I'd rather have iPad/iOS evolve to allow more things that we take for granted
in OSX. Thinks like:

\- possibility to tell what's my default web browser, mail client, whatever.
\- possibility for apps to schedule time- and resource-limited tasks (e.g for
Sparrow to poll IMAP without need for push+giving my credentials to a third
party) and maybe ability to deny that possibility to the app (similar to
location). \- a full-blown _local_ Unix access so I can run
zsh/vim/tmux/python/ssh/whatever, even if it's jailed in a sandbox/chroot. \-
full keyboard navigation when a hardware keyboard is plugged in (e.g cmd-tab
to work for switching apps instead of reaching for the home-button+screen is
_so obvious_ ).

This gap is today filled for me by my MacBook Pro, and for others by
connecting remotely to various machines via iSSH/Prompt. There's no technical
reason not to do it on an iPad 3. But I'd like, say two to five years from
now, to have such a shapeshifting device that I'd carry everywhere.

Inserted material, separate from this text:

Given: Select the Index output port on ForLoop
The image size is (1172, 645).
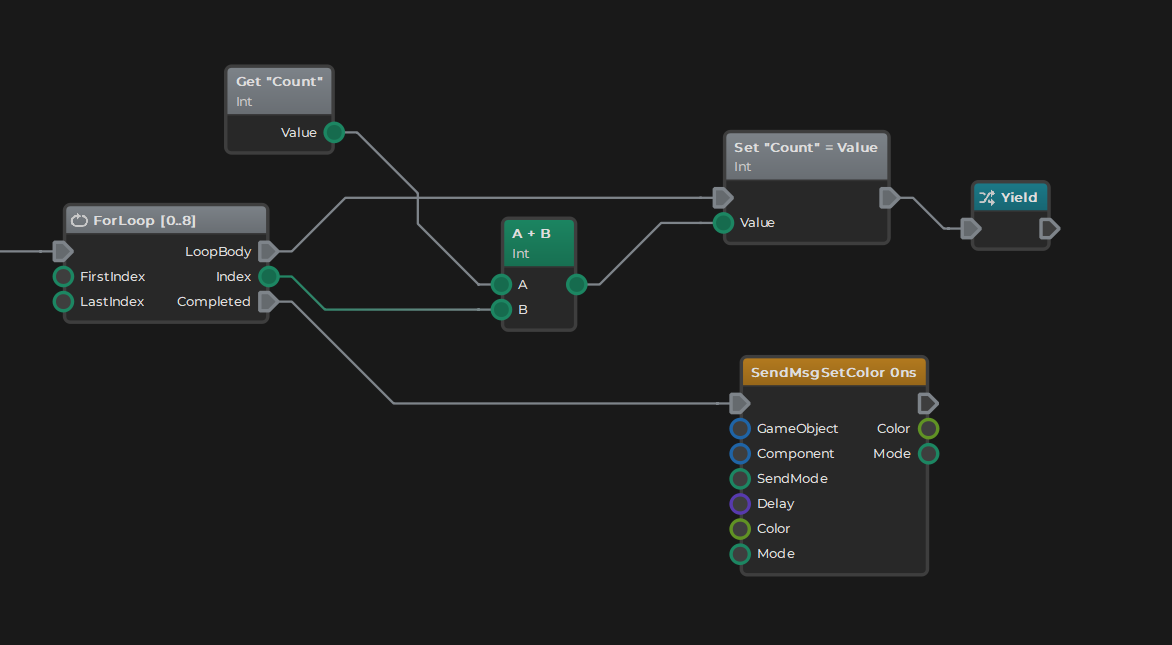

It looks like I would be interested in an Android tablet, but Android really
is not _there_ yet at the core (and by far, for a multitude of reasons), while
iOS simply _nailed it_ , deeply.

------
ghshephard
I've watched their commercial about 20 times now - They hit 100% of the notes,
symbolism, sex-appeal, simplicity, emotional appeal. Even the shot of them
taking it out of the manilla folder on the white background is appealing to a
particular audience that remembers when the Macbook air was introduced.

Forget about making keyboards; these guys have a future in advertising.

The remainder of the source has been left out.